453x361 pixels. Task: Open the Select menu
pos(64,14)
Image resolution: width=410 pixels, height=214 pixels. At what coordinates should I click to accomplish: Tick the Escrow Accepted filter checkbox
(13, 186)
...
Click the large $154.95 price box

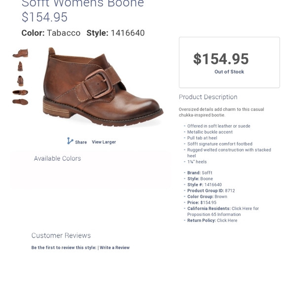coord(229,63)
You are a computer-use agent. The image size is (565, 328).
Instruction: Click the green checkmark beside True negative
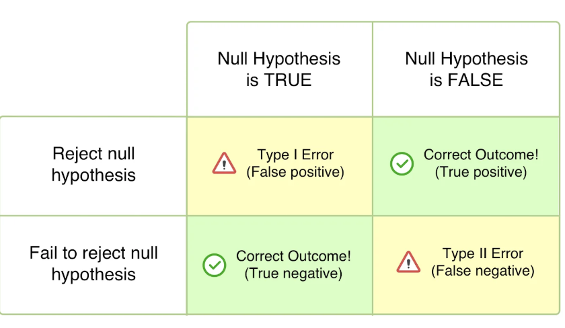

--- YOUR OBJECTIVE ---
Nothing except the lines from the one containing "Click the large $154.95 price box" through the one containing "Instruction: Click the" should appear in the answer, exactly as above and without pictures.

--- EXERCISE ANSWER ---
Click the large $154.95 price box

coord(229,63)
You are a computer-use agent. The image size is (565, 328).
Instruction: Click the green checkmark beside True negative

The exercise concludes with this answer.